Peter said, “She may be embroidering slightly, to give the old masochist the good time I paid for. But mainly, I think, she told the truth. Opinion?”

“That we go slowly. Learn more. Assess carefully.”

“That's not an opinion, it's a recommendation.”

“You want an assessment?”

“Yes, I do.”

At this stage, I knew from experience, he wanted a devil's advocate. I said, “All right. Tonight I saw a boy of twenty-one who has charm, guile, and the gift of gab. Also a potentially disastrous case of Don Juan psychosis. And I think if we recruit him he will do to us what he did to your call girl.”

Peter was amused—determined to be amused. “Steal our underwear?”

“No. Fuck us cross-eyed.”

Peter did not like my answer. I had stepped out of character without permission: Flippancy was not one of the privileges he had granted to me.

I said, “May I ask what
you
see in this subject, Peter?”

“Yes,” he replied. “I see talent in the raw. A cold heart. Boldness, contempt for the rights and feelings of others. Ruthlessness. He took the girl like a bandit because he wanted her, even though she wore a wedding ring and was accompanied by another man.”

“She was a prostitute.”

“He didn't know that. For all practical purposes he raped her. He created a diversion, made his friend act drunk for him, then paid him off with a pair of panties. And that smile, so American, so like the man he thinks is his father.”


Thinks
is his father.
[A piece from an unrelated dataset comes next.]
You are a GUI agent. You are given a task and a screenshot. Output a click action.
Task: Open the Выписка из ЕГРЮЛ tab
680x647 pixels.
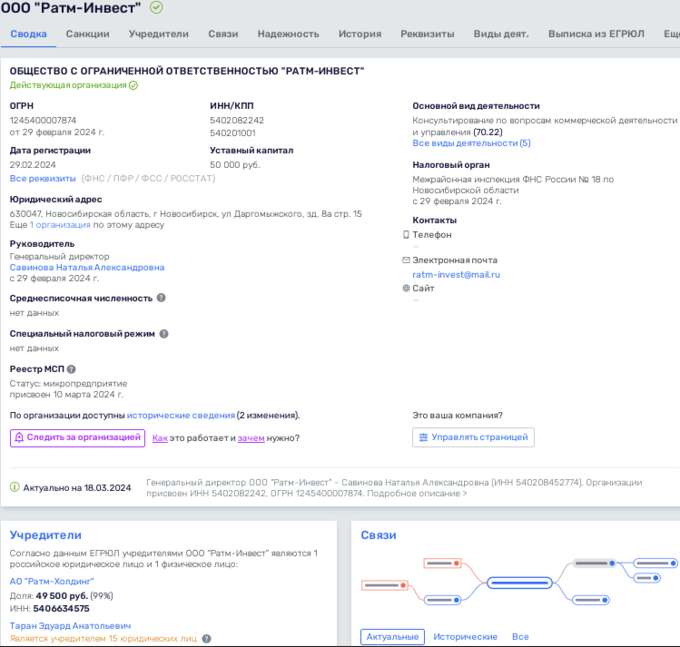(598, 34)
An important point.”

Peter shrugged. “Is it so impossible?”

Clearly Peter did not think so. That was all that mattered. Many times in the past I had seen him proven right when nearly everyone else thought that he was wrong. He was like Einstein: He saw the universe as a whole, he proposed the existence of things that other men could not see. The measurements, the mathematics, the proofs of his theory he left to others, who suffered the consequences of any small mistakes he might have made.

“I wish to proceed with this operation,” he said.

“It will be a gamble.”

“Yes. That's the beauty of it.”

“If we win.”

“Why shouldn't we win?” Peter said. “We will deal the cards. For the rest of his life.”

My heart sank. Peter had long-term plans for this boy who lived in a dreamworld, to whom no one else was real, who did not even want to touch the women he fucked with any part of his body but his penis. He wanted to bind Jack to us, turn him into an agent of influence. He wanted to keep him as he was, but at the same time transform him into an operative who would live by subterfuge his whole life long.

“Are we sure we can do what we want in this case?” I asked.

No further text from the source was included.